EU-Thailand FTA Negotiations: Competition clauses, human rights implications and the impact of environmental provisions
On March 15th, aiming to boost trade and investment, the EU and Thailand announced the relaunch of negotiations for a Free Trade Agreement (FTA).
This is the second attempt to reach an EU-Thailand Free Trade Agreement. Negotiations were first launched in 2013. But one year later, when Thailand´s military crushed democracy and took over in a coup, Brussels pulled out of the FTA-Negotiations. Now, following an election in Thailand in 2019 and with another election scheduled for May 14th, the EU is back at the table. Thailand is the EU's 4th most important trading partner in the region. In 2020, trade in goods was worth €42 billion annually, trade in services €8 billion. "I warmly welcome the relaunch of our negotiations for a trade deal with Thailand - the second largest economy in the ASEAN region.

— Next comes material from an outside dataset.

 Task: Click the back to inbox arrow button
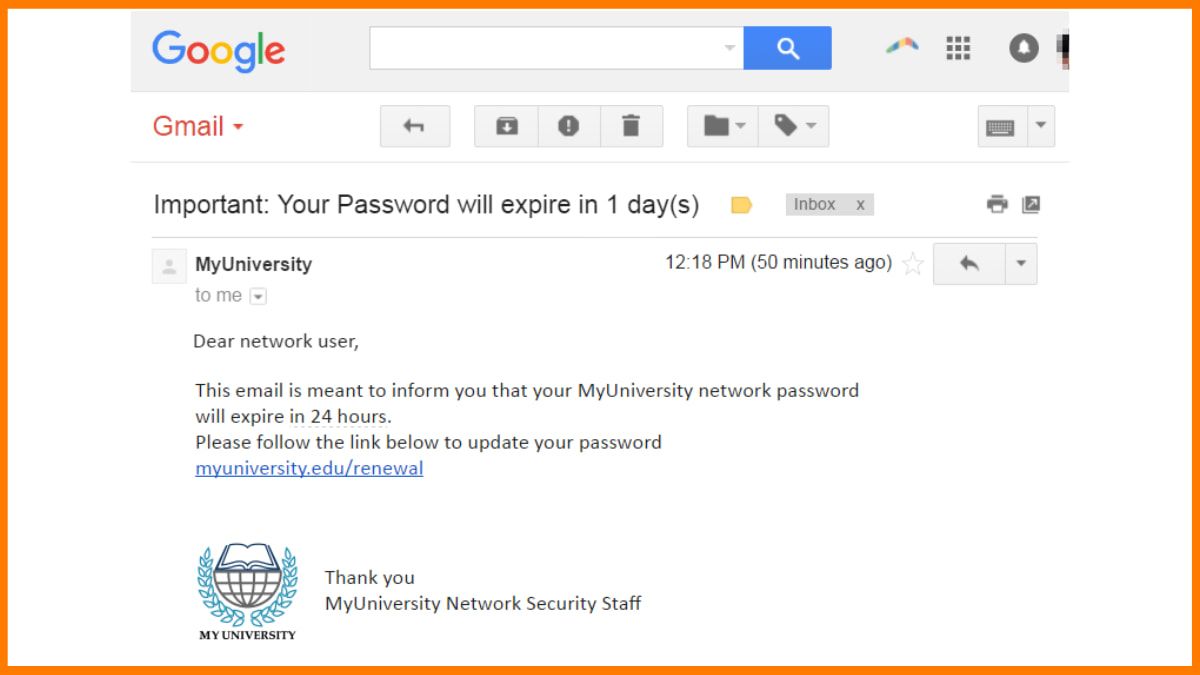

A modern and dynamic FTA would lead to benefits for both sides. It will boost the scale and sustainability of our trade, drive innovation and strengthen our supply chains ", said EU Trade Commissioner Valdis Dombrovskis. Thailand´s Commerce Minister Jurin Laksanawisit was equally upbeat: "Investments will be exchanged between the two sides, whereby Thailand will receive technology and innovation transfers that will play an important role in attracting investors from around the world to invest in Thailand," Jurin´s Ministry said in a statement. Thailand hopes to be able to import machinery and chemicals from the EU at lower cost and to eliminate tariffs on exports to the EU, most importantly on cars and their parts, electronics, garments, textiles, food and rubber. The EU is Thailand´s 4th largest trade partner and its 3rd largest investor.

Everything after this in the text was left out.